Al vender dólares, los bancos centrales de Asia también apuntan hacia un cambio económico mayor , dice Ronald Bevacqua, de Merrill Lynch.

En la región de crecimiento más rápido del mundo, el dólar pierde terreno lentamente como principal divisa, dice.

Durante los últimos meses ha habido crecientes indicios del abandono del dólar. La moneda estadounidense representa el 54% de los US$95.200 millones de reservas en divisas, comparado con el 58,18% en diciembre de 1993.

El banco central de Indonesia ha reducido a menos del 50% las reservas que aspira a mantener en dólares, dice un corredor de divisas familiarizado con el banco. Mientras tanto, el yen ha subido a un 38% de las reservas de Indonesia, del 36% que representaba en marzo de 1994.

Los bancos centrales de otros países de la región se niegan a comentar sobre sus reservas. Pero Merrill Lynch vio a los bancos centrales de Singapur, Taiwan, Malasia, Indonesia y Tailandia vender dólares durante la reciente revuelta del mercado, dice Bevacqua.

Es cierto que Asia todavía está lejos de ser un bloque de yenes, en el que los bancos centrales mantengan tantos yenes que Tokio sea el que dicte la política económica. La mayoría de las monedas asiáticas todavía están ligadas al dólar. Así que los exportadores ven abaratarse sus productos a medida que baja el dólar.

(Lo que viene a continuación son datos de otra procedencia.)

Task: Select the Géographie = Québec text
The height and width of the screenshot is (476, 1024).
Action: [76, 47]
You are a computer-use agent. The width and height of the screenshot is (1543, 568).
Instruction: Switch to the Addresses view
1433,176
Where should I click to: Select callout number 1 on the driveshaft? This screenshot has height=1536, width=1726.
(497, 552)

Eso podría resultar beneficioso al competir contra otros exportadores, dice Nicholas Kwan, otro economista de Merrill Lynch. No esperen que los bancos centrales se lancen a deshacerse de dólares sin parar .

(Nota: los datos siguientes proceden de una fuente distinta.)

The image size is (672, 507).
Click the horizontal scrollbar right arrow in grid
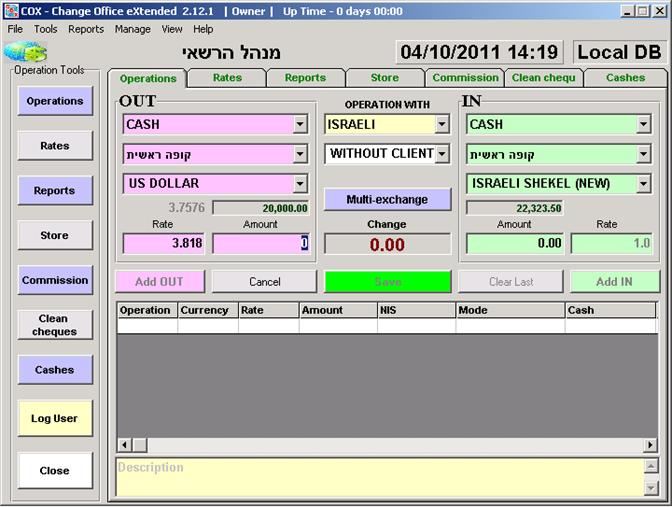[650, 444]
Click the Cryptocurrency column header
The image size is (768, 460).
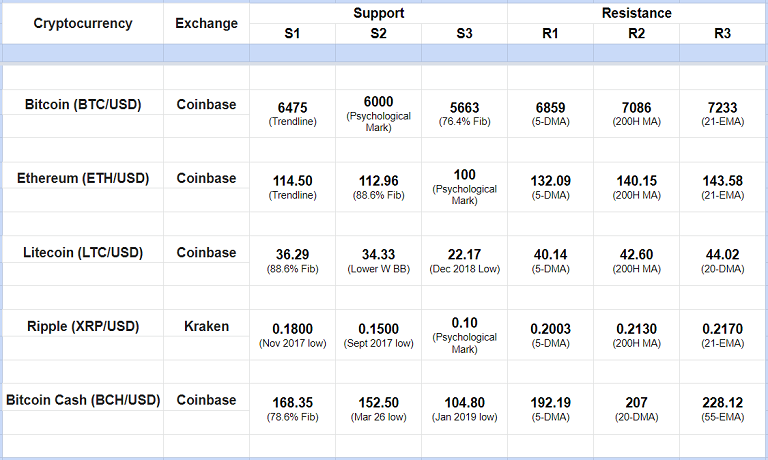pyautogui.click(x=82, y=23)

Pero los bancos centrales de Asia también deben hacer frente a la situación totalmente inaceptable de tener montones de dólares y deber montones de yenes, dice Bevacqua.

Como parte de su programa de ayuda, Japón ofrece préstamos denominados en yenes a los países asiáticos más pobres, a tasas menores al 3%, con plazos de más de 30 años y una década de gracia. Indonesia, por ejemplo, el año pasado cerró con un 40% de su deuda pública y privada denominada en yenes; en 1992 la proporción de China fue del 25%.

Hay otros dos cambios que deben producirse antes que el yen pueda desplazar al dólar como divisa regional, dicen los expertos. Primero, el uso del yen debe difundirse más en el comercio. Ya hay señales de que eso comienza a ocurrir. El año pasado Japón compró el 20% de sus importaciones en yenes, más del doble de su nivel de 1986.